All of this builds on a first principle in training that emerged from The Trajectory Africa’s first series. (Remember that one? The OG?) It’s Principle Number 5—SMEs power tech startups by buying from them, so funding and supplying SMEs is a VC-scale opportunity. So yeah, this series will definitely kick the tires on that premise.
Anyway, on to Stephen’s big ideas…
💡 1. Africa’s S-Curves Are Unique—Longer Tails, Steeper Slopes
Unlike in Western markets, technology adoption in Africa follows a different rhythm. Transitions take longer (longer tails), but once they happen, the acceleration is dramatic (steeper slopes). This challenges standard VC timelines and calls for more patience and precision in identifying inflection points.
“It’s not a five-year cycle vs. a three-year cycle—it’s a decades-plus cycle.”
🤖 2. Cyborgs Win in Informal Markets—Not Androids
"Cyborg” startups aim to augment existing informal systems and "android" startups try to replace them. The former thrive by integrating into existing trust networks and workflows, while the latter tend to struggle in low-trust, low-infrastructure environments.
“If your market isn’t ready, replacing [value chains] with end-to-end tech is risky. Augmenting what’s already there is often smarter.”

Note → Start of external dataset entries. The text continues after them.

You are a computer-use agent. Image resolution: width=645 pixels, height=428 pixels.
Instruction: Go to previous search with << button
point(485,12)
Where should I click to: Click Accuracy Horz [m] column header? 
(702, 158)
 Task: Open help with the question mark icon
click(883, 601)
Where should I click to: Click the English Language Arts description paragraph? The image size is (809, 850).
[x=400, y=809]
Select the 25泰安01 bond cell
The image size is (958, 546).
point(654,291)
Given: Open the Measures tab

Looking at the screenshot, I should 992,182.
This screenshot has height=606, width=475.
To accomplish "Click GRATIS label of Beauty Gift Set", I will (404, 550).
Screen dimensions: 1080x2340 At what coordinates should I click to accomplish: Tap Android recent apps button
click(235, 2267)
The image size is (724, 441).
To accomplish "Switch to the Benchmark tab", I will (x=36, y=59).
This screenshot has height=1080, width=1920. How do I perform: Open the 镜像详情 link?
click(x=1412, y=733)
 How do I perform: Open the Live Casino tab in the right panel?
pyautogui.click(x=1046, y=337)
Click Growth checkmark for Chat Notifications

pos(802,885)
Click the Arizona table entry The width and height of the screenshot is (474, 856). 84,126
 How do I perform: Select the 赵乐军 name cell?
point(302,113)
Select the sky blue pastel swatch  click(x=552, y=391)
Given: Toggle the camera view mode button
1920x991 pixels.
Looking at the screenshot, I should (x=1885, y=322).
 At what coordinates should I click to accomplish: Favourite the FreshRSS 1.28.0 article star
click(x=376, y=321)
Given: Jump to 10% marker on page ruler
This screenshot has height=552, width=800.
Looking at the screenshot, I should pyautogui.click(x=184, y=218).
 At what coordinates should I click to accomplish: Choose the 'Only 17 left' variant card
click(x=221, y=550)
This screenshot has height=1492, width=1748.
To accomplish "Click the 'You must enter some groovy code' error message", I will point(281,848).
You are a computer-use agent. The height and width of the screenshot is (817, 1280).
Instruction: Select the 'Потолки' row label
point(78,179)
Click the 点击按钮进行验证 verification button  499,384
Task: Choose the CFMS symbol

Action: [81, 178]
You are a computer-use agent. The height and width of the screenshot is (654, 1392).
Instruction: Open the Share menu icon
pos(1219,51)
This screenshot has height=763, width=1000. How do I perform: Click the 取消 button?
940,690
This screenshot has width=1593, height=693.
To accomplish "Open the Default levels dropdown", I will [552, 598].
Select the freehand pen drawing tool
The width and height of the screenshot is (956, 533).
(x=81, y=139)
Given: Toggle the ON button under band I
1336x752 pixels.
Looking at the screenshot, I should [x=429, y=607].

🔁 3. Leapfrogging Is Overhyped Without Infrastructure Readiness
The leapfrog narrative has often glossed over practical realities on the ground. Many African markets aren’t ready for sudden technological transitions—because infrastructure, income levels, or policy environments aren’t there yet. The key is meeting the market where it is, not where you wish it were.
“Leapfrogging requires the right sockets. If the socket’s not there, your fancy lightbulb won’t light up.”
📦 4. B2B E-Commerce Only Works When It Creates Real Value
The true test of whether a B2B commerce company is viable? Whether it helps merchants actually make more money. That’s the stickiest value proposition, and it’s what differentiates short-term GMV-driven growth from long-term, profit-driven growth.
“If you’re not helping your customer earn more, you’re not building something sticky.”
🌍 5. The Future of Tech Looks More Like Lagos Than Silicon Valley
Stephen ends our conversation with a powerful reframing: most of the world, from rural Indonesia to peri-urban Vietnam, looks more like African markets than like the U.S. The models that win in Africa won’t be fringe—they’ll be blueprints for the future of global tech.
“This isn’t a subsidiary vision of tech. It is what tech is becoming.”